File photo taken on Sept. 24, 2015 shows China's flag is displayed next to the American flag on the side of the Old Executive Office Building on the White House complex in Washington. (Xinhua/AP)
BEIJING, April 6 (Xinhua) -- For global stability, prosperity and governance, nothing may matter more than how the world's two largest economies handle their relationship.
The upcoming meeting between Chinese President Xi Jinping and his U.S. counterpart Donald Trump is expected to set the direction for the development of bilateral ties.
As ballast in the China-U.S. relationship, bilateral economic and trade cooperation has generated huge benefits for people of both sides.
Here are some facts and figures about China-U.S. economic and trade ties:
-- As the world's largest and second largest economies, China and the United States have substantial stakes in nearly all of each other's important economic areas.
-- China has become the largest trade partner of the United States, while the latter is China's second largest. Bilateral trade surged nearly 207-fold to 519.6 billion U.S. dollars in 2016, from the level in 1979 when the countries established diplomatic ties.
-- Such robust growth is due to the complementary nature of the two countries' economic situations and trade structures. Growth of this kind is unimaginable without the presence of mutual benefits.
-- China is the destination for 26 percent of U.S. exported Boeing aircraft, 56 percent of its soy beans, 16 percent of its automobiles, and 15 percent of its farm products and integrated circuits.
-- China's trade surplus does not necessarily mean China benefits while the United States loses. About 40 percent of the trade surplus is actually generated by U.S. companies in China. Trade with China helps each American family save 850 dollars every year. Bilateral trade and mutual investment in 2015 created 2.6 million jobs for the United States.
-- As the two countries try to restructure their economies, the structure of bilateral trade is changing. Over the past decade, U.S. exports to China increased 11 percent annually on average, while China's exports to the U.S. rose 6.6 percent. Bilateral trade in the service sector has surpassed 100 billion dollars, with the U.S. maintaining a surplus with China.
-- Bilateral investment amounted to more than 170 billion dollars at the end of 2016, helping boost the economies of both countries.
-- By the end of 2016, U.S. companies had invested nearly 80 billion U.S. dollars in 67,000 projects in China, accounting for 7.8 percent of China's approved foreign-funded enterprises and 4.5 percent of its actualized foreign investment. Around 90 percent of U.S. companies in China have been profitable, according to a report released October by the U.S.-China Business Council based Washington.

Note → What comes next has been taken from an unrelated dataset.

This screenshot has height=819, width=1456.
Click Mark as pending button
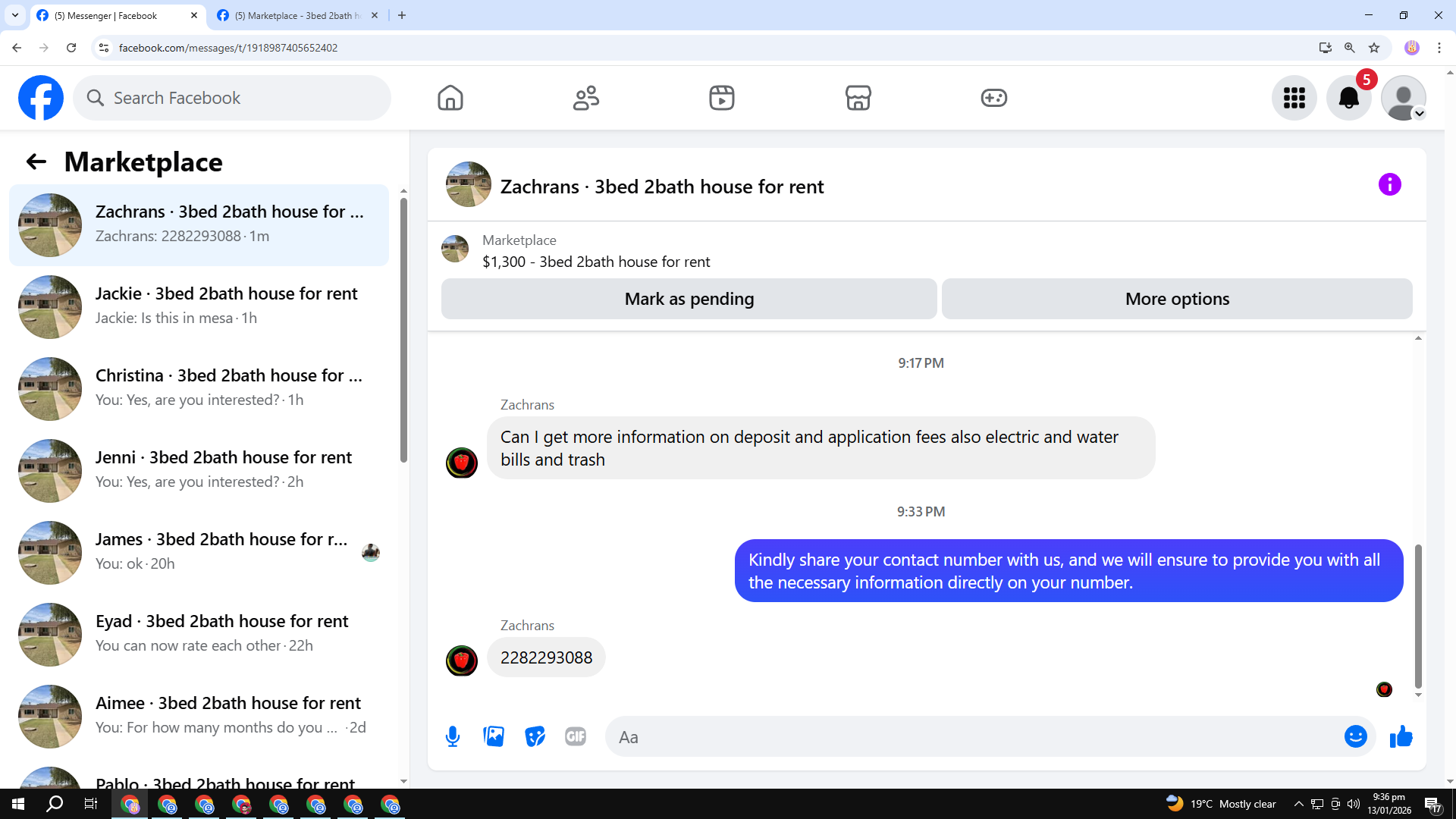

-- As China continues reform and opening up, the investment environment for foreign businesses will be further improved and U.S. companies will have more opportunities in the world's fastest-growing consumer market.
-- Investment by Chinese companies, which recorded fast expansion over the past years, has also helped boost growth and employment in the United States.
-- Chinese investment in the United States outstripped U.S. investment in China for the first time in 2015, and hit a record 45.6 billion dollars in 2016, triple the amount of 2015, according to the Rhodium Group, a New York-based consultancy. With production costs between the two countries narrowing fast, the consultancy estimated that by 2020, Chinese investment in the U.S. could reach 200 billion U.S. dollars.
-- Jack Ma, the founder of Chinese e-commerce giant Alibaba, said earlier this year that his company would help create U.S. jobs by enabling 1 million small businesses to sell American goods on Alibaba's platform.